うつ病を診断するには、本人が感じている主観的な情報が最も重要になります。そのため一定の診断基準を設け、それに当てはまるか当てはまらないかといった観点から診断します。診断基準にはアメリカ精神医学会が作成した「DSM-5 精神疾患の診断・統計マニュアル」と世界保健機関(WHO)の「疾病及び関連保健問題の国際統計分類第10版(ICD-10)」の2つが用いられています。例えばDSM-5では、「ほとんど毎日、1日中ずっと気分が落ち込んている」「ほとんど毎日、1日中ずっと何に対する興味もなく、喜びを感じない」など9つの症状のうち決まった項目を含む5つ以上の症状があり、それが2週間以上続いている場合、うつ病と診断されます。

 

うつ病の治療は、「休養」、「薬物療法」、「精神療法」の3つです。

◇休養

十分な休養をとって心と体を休ませることはうつ病治療の第一歩です。こころとからだの両方を休ませることが何よりも治療につながります。

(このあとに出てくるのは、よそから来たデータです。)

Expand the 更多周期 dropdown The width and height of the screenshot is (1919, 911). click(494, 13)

うつ病の人はまじめで自分に厳しい人が多いため、休むことに罪悪感を感じて休息をとらない人が多いのですが、焦らずにしっかりと休養をとることが回復への早道になります。また、職場での配置転換や残業時間を短縮してもらったり、家事の分担、会社や学校を休業・休職することが必要となる場合もあります。

自分のために、しっかりと休養をとりましょう。

 

◇薬物療法

うつ病の治療では薬物療法もとても大切です。うつ病は脳内の神経細胞の情報伝達にトラブルが生じる病気なので、脳の機能的な不調を改善し、症状を軽減するために薬物療法が行われます。

うつ病に用いられる薬にはさまざまありますが、日本ではSSRI(選択的セロトニン再取り込み阻害薬)やSNRI(セロトニン・ノルアドレナリン再取り込み阻害薬)とよばれる抗うつ薬が中心に使われます。

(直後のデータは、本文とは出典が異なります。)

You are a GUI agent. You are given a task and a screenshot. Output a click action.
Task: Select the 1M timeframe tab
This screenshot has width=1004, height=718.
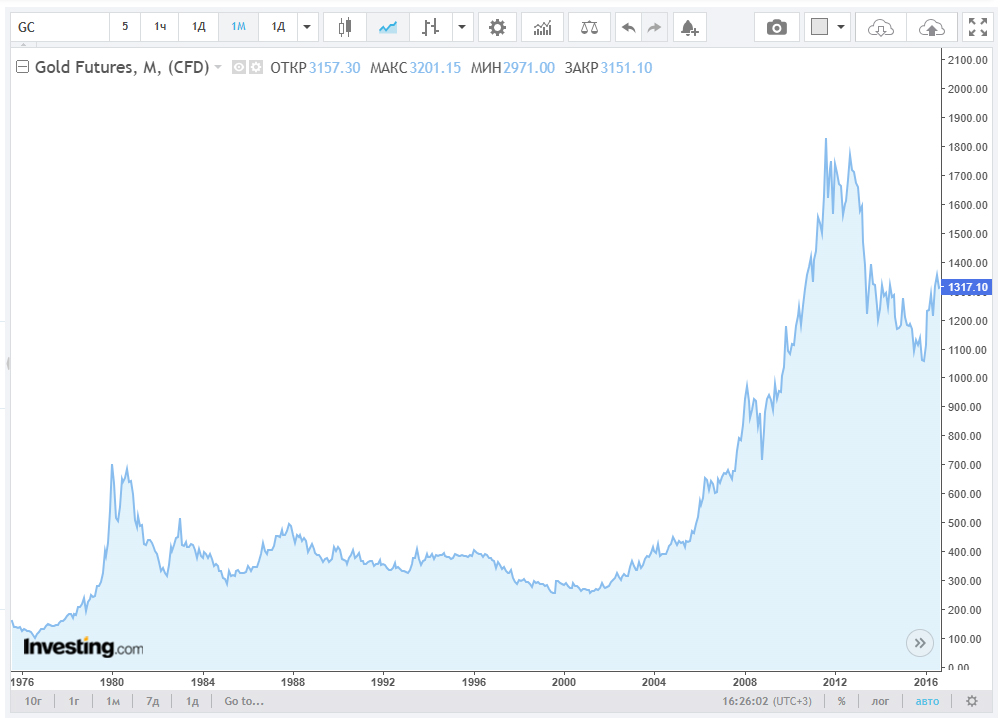pyautogui.click(x=238, y=27)
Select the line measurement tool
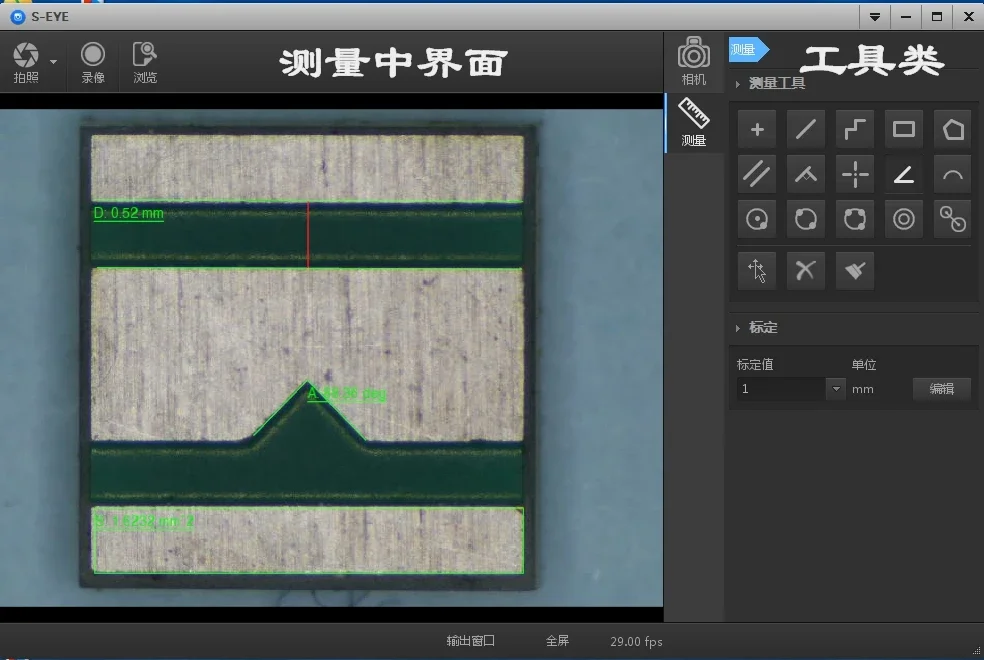Screen dimensions: 984x660 pos(806,129)
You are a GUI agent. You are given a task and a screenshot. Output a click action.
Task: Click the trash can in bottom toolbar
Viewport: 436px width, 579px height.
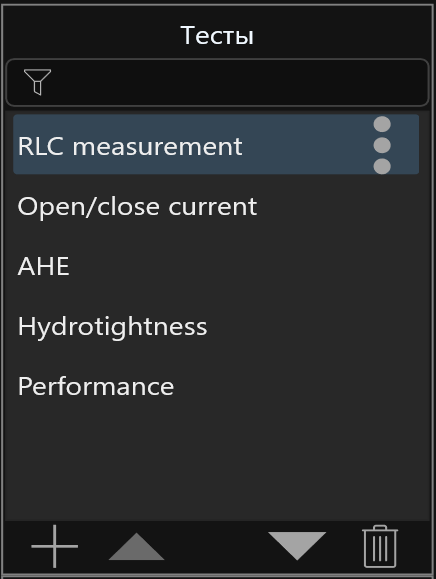[380, 546]
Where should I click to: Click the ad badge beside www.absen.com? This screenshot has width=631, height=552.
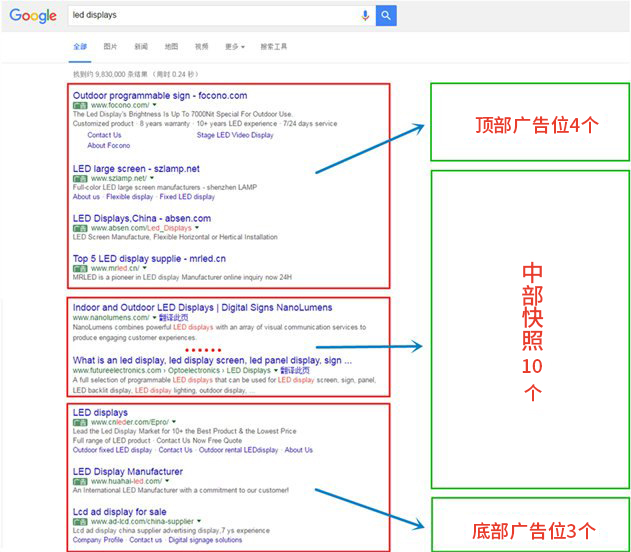pyautogui.click(x=80, y=228)
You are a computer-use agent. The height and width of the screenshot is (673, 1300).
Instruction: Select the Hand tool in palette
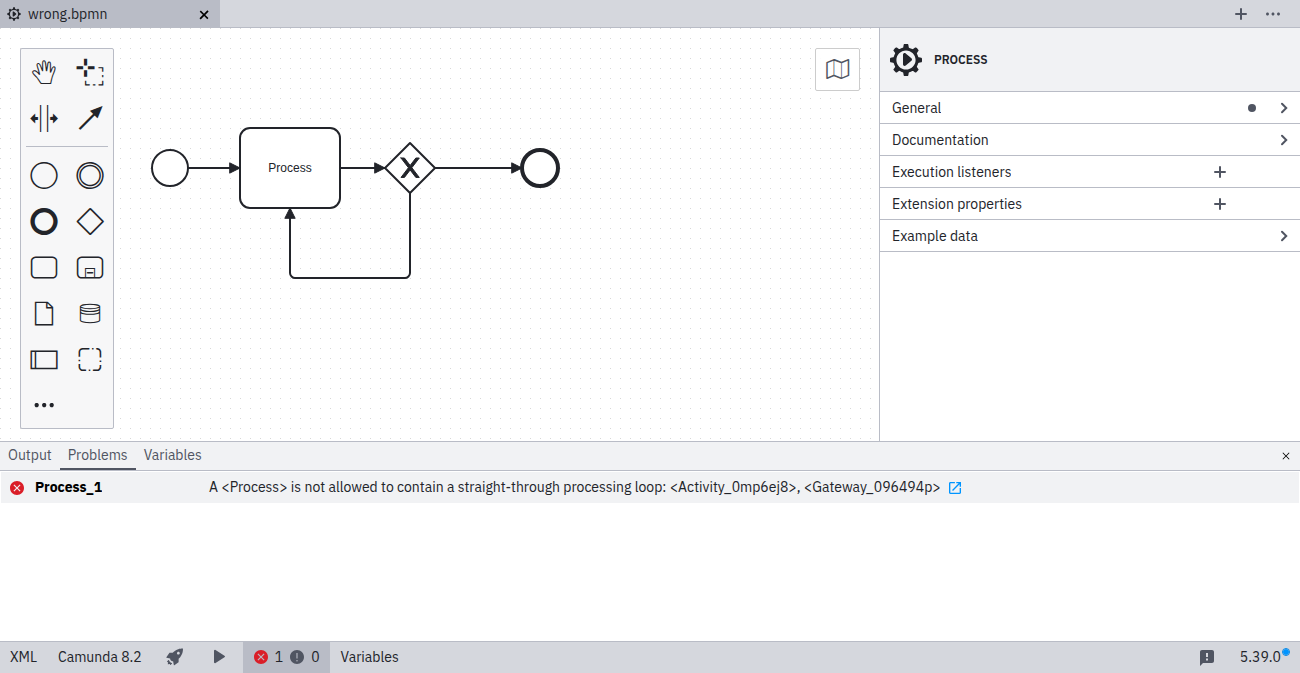(44, 72)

人によって効果に違いはありますが、うつ病の治療薬は飲んですぐに効果が現れるものではないため、焦らずに服薬を継続する必要があります。副作用がでることもあります。医師の診断のもと細かな調整を行いながら少しずつ進めていくので、医師としっかり相談し薬を服用するようにしましょう。

 

◇精神療法

これまでしんどさを引き起こしていた自分自身の考え方の癖や行動・人間関係のパターンを振り返り、同じような状況の中で、うつ病が再燃・再発しないように、またよりよく対処できるように精神療法を用います。精神療法は、「認知行動療法」や「対人関係療法」などがあります。

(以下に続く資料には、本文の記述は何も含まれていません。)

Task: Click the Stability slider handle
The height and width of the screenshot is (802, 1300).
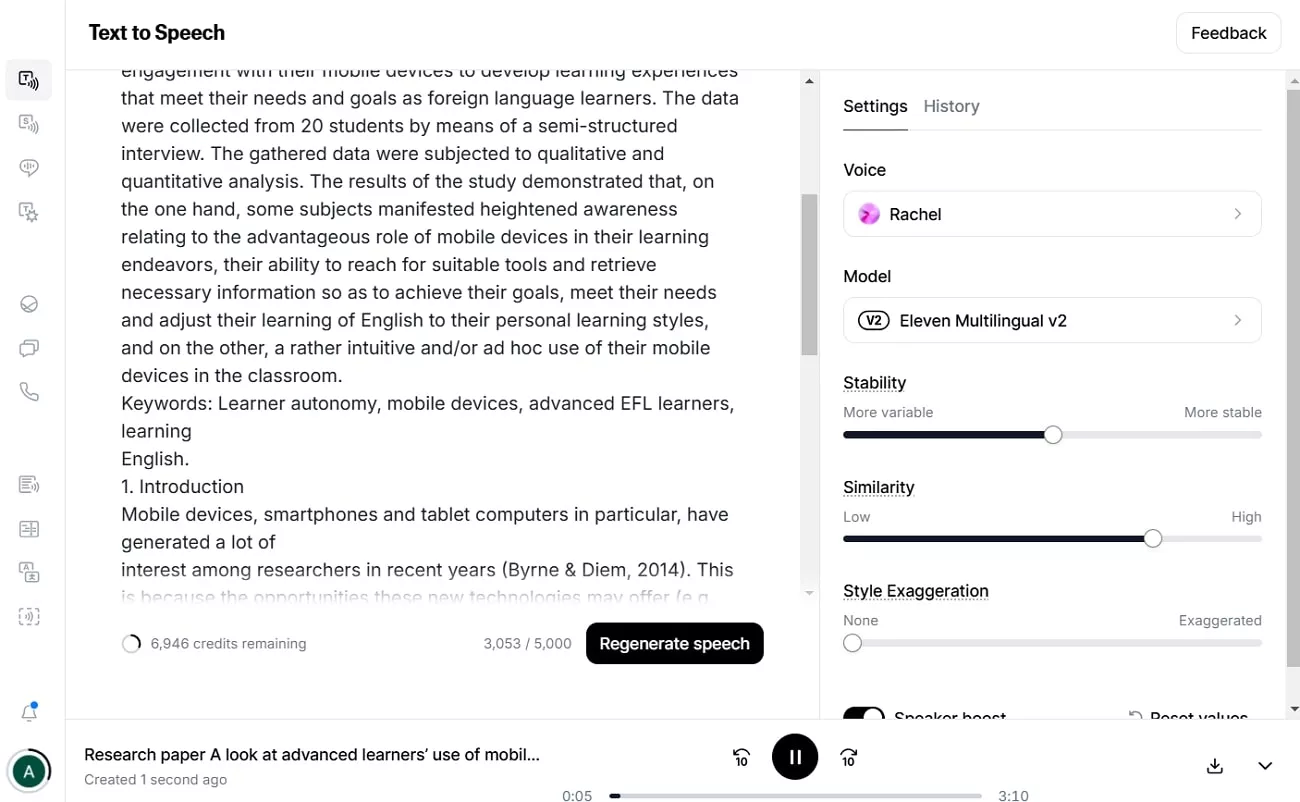Action: click(x=1052, y=434)
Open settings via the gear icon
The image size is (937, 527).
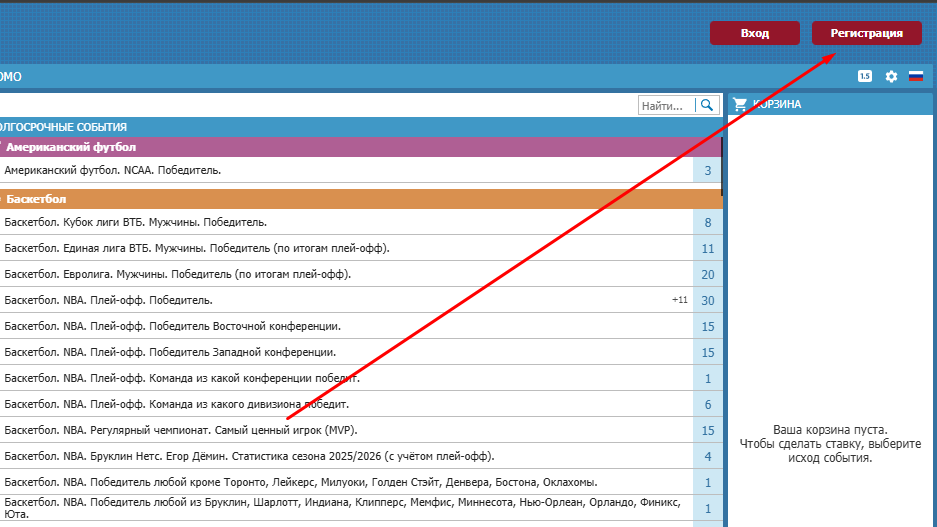coord(891,77)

認知行動療法では、認知に働きかけて気持ちを楽にします。認知とは、ものの受け取り方や考え方のことです。ストレスなどで固まって狭くなってしまった考えや行動に働きかけ、考え方のバランスをとってストレスに対応できる心の状態をつくっていきます。

対人関係療法では、対人関係に焦点をあて、そこでの感情や行動、関係性を変化させて問題を解決したり、対処法を身につけることでストレスを軽減します。